- **About this task**
Select from the records below every line that has the word "label" in it.

[Dataset entries]

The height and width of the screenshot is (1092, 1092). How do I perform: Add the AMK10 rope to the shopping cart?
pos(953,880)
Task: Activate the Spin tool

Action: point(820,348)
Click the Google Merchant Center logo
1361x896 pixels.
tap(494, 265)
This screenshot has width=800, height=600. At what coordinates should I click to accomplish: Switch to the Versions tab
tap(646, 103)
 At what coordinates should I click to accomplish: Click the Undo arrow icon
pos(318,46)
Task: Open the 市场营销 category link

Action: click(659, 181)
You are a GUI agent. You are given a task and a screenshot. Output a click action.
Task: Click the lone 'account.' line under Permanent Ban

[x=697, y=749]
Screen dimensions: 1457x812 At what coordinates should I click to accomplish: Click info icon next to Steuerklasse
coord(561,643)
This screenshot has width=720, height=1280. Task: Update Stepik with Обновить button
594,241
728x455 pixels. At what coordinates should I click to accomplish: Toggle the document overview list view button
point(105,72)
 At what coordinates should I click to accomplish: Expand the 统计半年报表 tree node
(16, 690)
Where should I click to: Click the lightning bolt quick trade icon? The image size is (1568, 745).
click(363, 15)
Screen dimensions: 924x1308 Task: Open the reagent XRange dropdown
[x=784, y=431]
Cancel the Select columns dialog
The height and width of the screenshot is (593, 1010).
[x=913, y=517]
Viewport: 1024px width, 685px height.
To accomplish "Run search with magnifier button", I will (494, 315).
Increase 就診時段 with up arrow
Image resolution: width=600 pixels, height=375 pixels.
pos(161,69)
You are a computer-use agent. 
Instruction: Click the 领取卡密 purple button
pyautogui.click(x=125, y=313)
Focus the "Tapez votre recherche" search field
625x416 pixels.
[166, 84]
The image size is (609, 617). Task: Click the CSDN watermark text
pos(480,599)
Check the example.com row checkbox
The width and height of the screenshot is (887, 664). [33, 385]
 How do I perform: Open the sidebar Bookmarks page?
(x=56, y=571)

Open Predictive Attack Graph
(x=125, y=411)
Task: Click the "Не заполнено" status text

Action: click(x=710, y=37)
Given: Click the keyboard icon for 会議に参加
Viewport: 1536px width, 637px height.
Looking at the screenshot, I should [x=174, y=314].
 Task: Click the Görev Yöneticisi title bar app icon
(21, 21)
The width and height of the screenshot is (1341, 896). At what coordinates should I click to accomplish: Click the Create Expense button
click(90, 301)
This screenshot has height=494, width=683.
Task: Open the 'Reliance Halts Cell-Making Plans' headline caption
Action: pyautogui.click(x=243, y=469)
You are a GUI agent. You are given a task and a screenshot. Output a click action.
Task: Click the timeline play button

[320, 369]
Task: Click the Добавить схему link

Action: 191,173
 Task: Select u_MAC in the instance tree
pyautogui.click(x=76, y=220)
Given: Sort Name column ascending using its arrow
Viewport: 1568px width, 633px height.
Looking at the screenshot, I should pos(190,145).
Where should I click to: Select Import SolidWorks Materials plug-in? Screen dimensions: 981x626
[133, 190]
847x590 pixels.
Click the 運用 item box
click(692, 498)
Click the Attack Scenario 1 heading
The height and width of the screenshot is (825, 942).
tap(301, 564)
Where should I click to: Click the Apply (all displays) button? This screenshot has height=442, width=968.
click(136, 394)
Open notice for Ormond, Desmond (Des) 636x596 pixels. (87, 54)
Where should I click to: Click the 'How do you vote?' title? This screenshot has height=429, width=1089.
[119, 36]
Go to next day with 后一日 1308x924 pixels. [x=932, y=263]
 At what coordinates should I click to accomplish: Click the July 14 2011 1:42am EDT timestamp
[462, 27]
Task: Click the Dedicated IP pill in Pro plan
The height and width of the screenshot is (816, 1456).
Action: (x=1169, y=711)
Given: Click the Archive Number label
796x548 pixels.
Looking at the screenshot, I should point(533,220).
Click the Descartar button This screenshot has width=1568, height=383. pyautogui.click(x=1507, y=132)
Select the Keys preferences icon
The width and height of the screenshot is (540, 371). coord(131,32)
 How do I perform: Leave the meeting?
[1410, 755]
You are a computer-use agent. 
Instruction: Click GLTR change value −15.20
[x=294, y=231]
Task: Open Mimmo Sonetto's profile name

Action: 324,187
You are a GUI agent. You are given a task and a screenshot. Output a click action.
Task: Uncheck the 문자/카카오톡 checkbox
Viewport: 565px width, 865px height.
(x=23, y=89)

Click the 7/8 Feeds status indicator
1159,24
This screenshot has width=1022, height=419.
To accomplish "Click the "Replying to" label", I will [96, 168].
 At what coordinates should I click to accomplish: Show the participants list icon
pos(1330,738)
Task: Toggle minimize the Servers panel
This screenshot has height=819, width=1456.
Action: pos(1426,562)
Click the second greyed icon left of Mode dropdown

- **Solution for this task**
Given: Click the Archive Number label
To accomplish "Click the "Replying to" label", I will [96, 168].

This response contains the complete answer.